I feel lethargic about everything – relationships, my job, my house. People contact me all the time, but I’m slow to reply or I don’t bother at all. I suppose being single for a while, I’ve just come to rely on myself and now I feel quite anxious about being out in the world again.
During lockdown I also got into lots of bad habits, which worries me – smoking, drinking too much coffee, drinking too much wine, eating bad food. I’ve started focusing on that stuff, which means I’m not doing much else.
How can I get some zest for life back and start planning things and looking to the future? I don’t know how I got myself into this state of mind where I don’t care much about anything and have very little enthusiasm.
Is this behaviour weird and have you any ideas about ways to feel better?
No, I don’t think it’s weird. We’ve been dropped into a very surreal situation over the past few months and I think lots of people are having similar feelings.

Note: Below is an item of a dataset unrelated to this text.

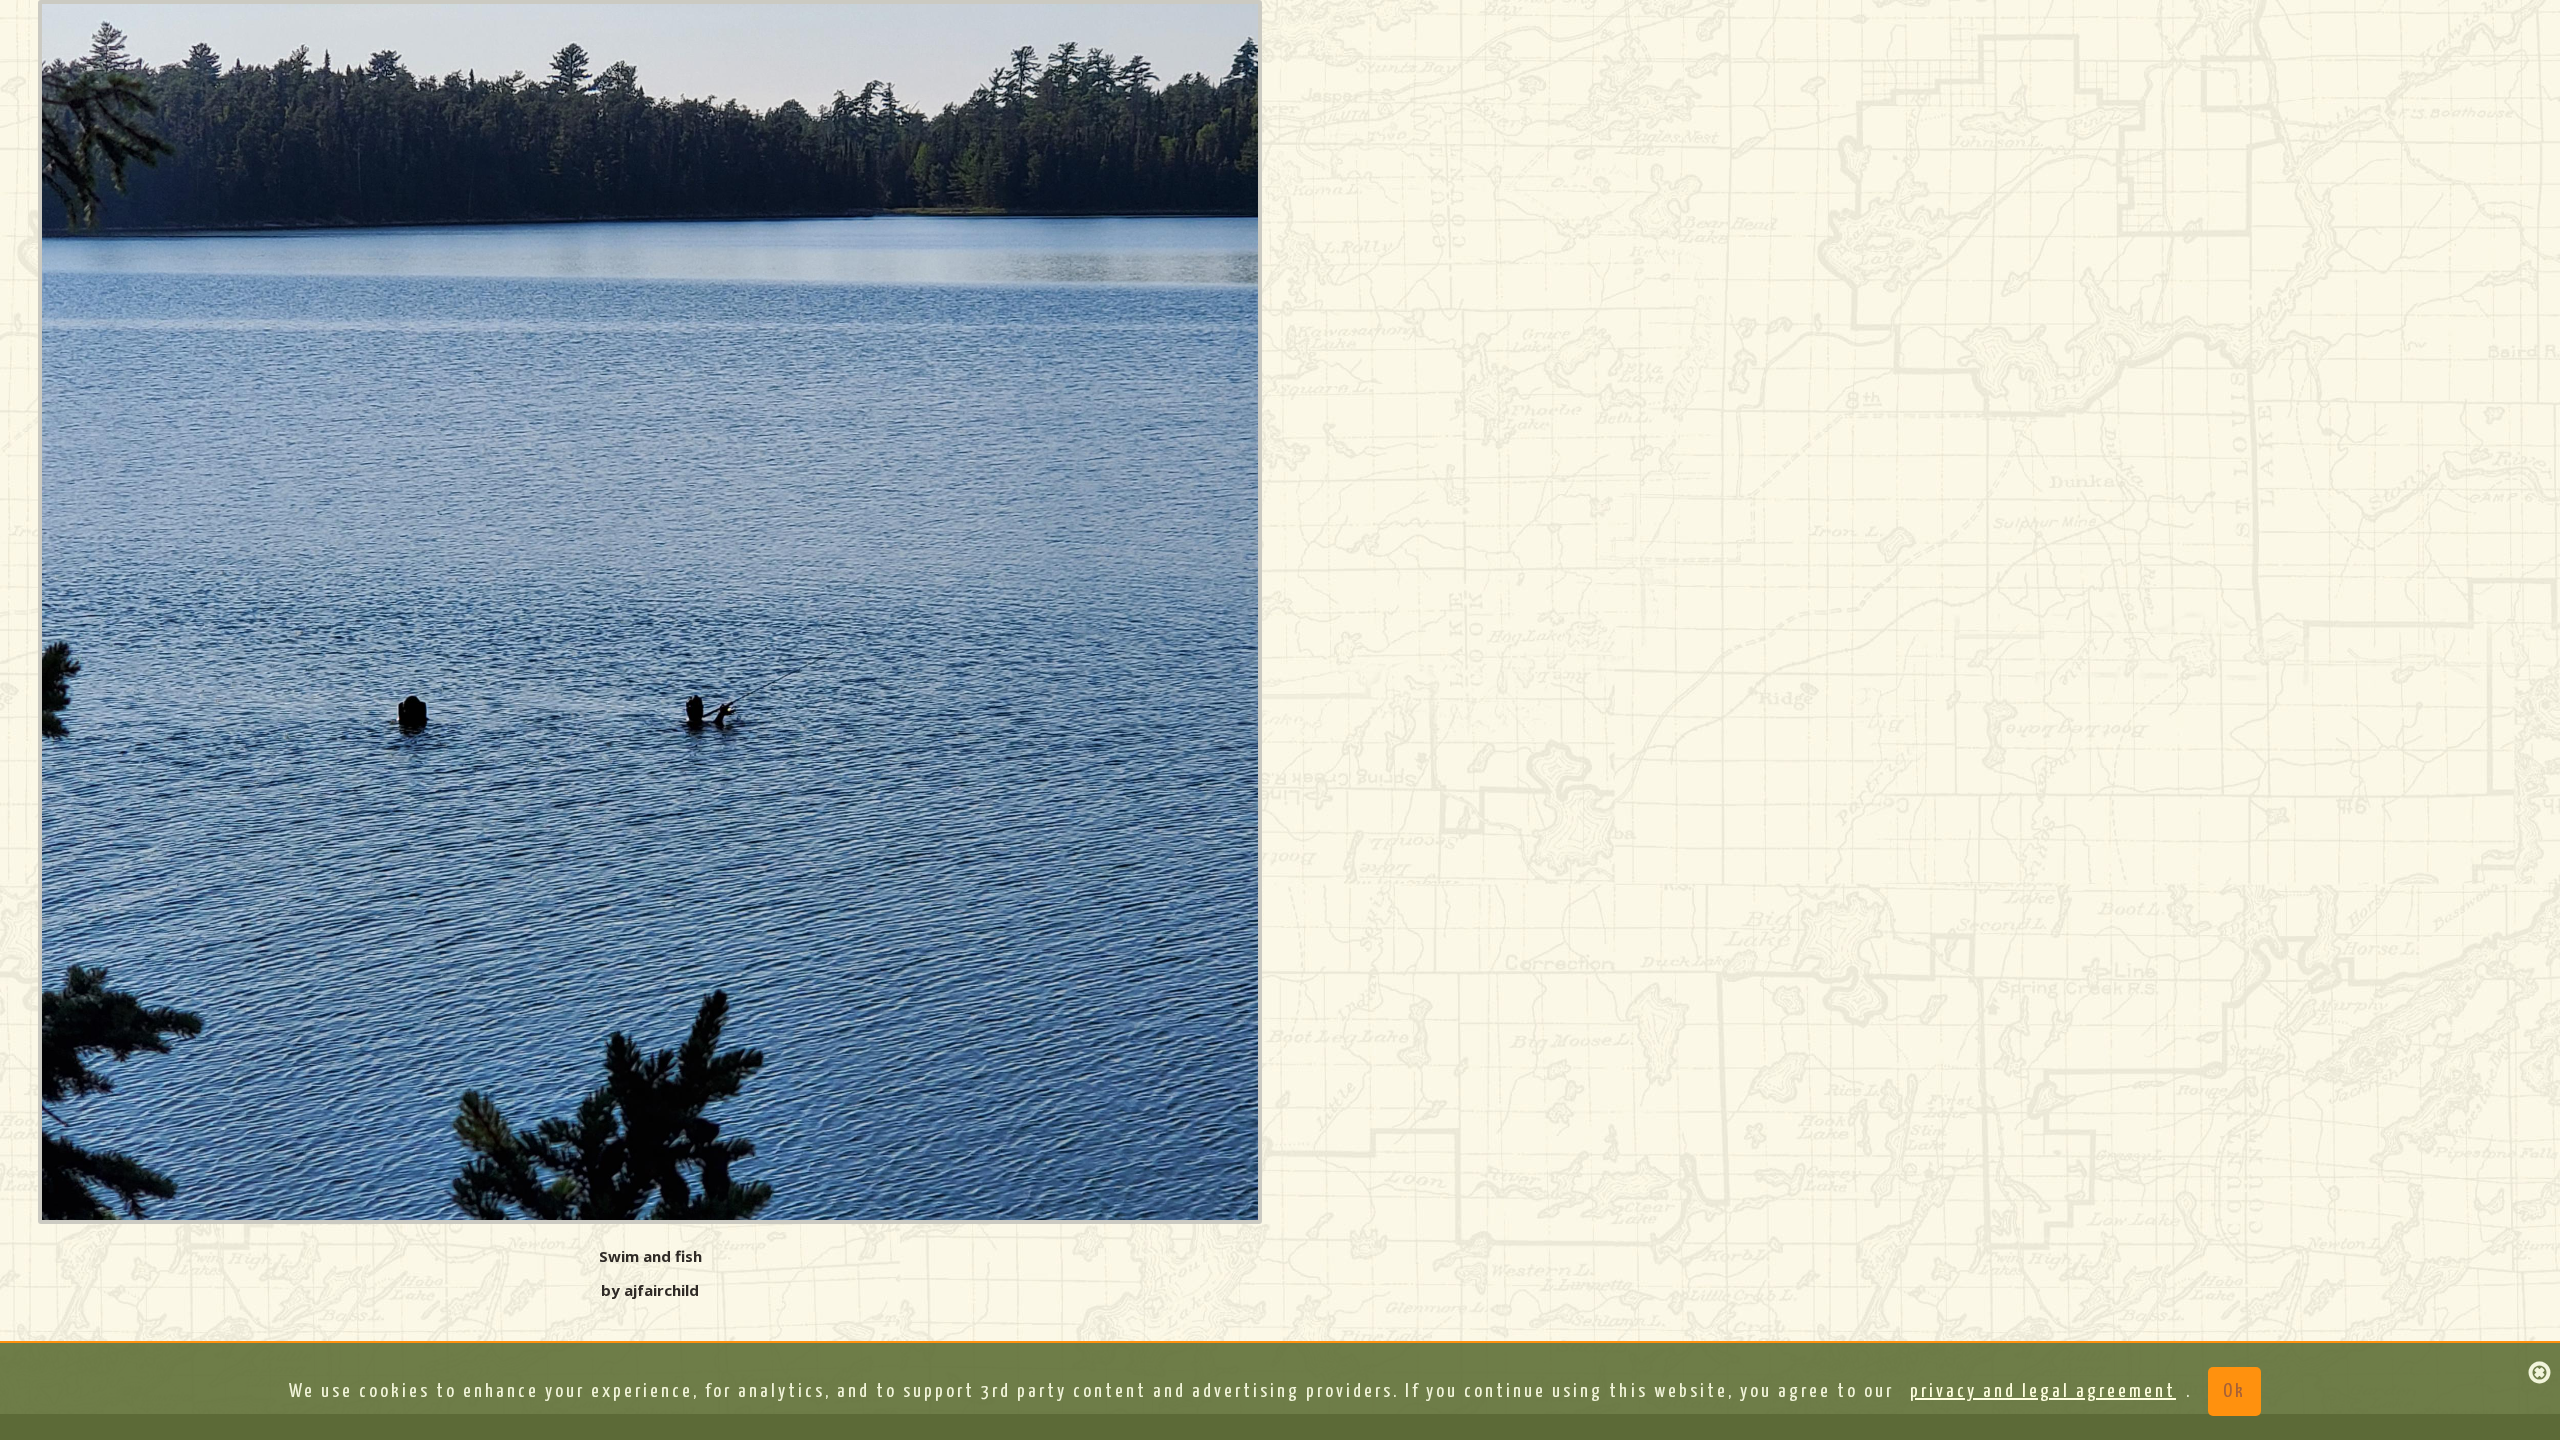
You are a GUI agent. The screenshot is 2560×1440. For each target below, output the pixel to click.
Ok (2234, 1391)
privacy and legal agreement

It’s like you’ve gone into your bunker, shut out the world and gone into self-preservation mode.
I’d start by tackling the habits you’ve got into during lockdown and trying to break those. That’ll give you something to focus on. Don’t overwhelm yourself – start with small goals: cut down to one coffee a day, go out for a walk, have days where you don’t drink alcohol, make a phone call to a friend and ease yourself back into ‘reality’.
Life is still going on, just not as we know it. It’s an adjustment for everyone and you have to go at your own pace. I think once you feel healthier and have more energy, you’ll feel better mentally.
Speaking (generally), I think people have fallen into two categories during lockdown. There have been those who’ve tackled things with gusto and taken on new hobbies or projects – yoga, baking, cycling, you name it – and those who’ve retreated a bit into their shell.
But don’t cut yourself off from people – be open to seeing family and friends as this is vital for mental health.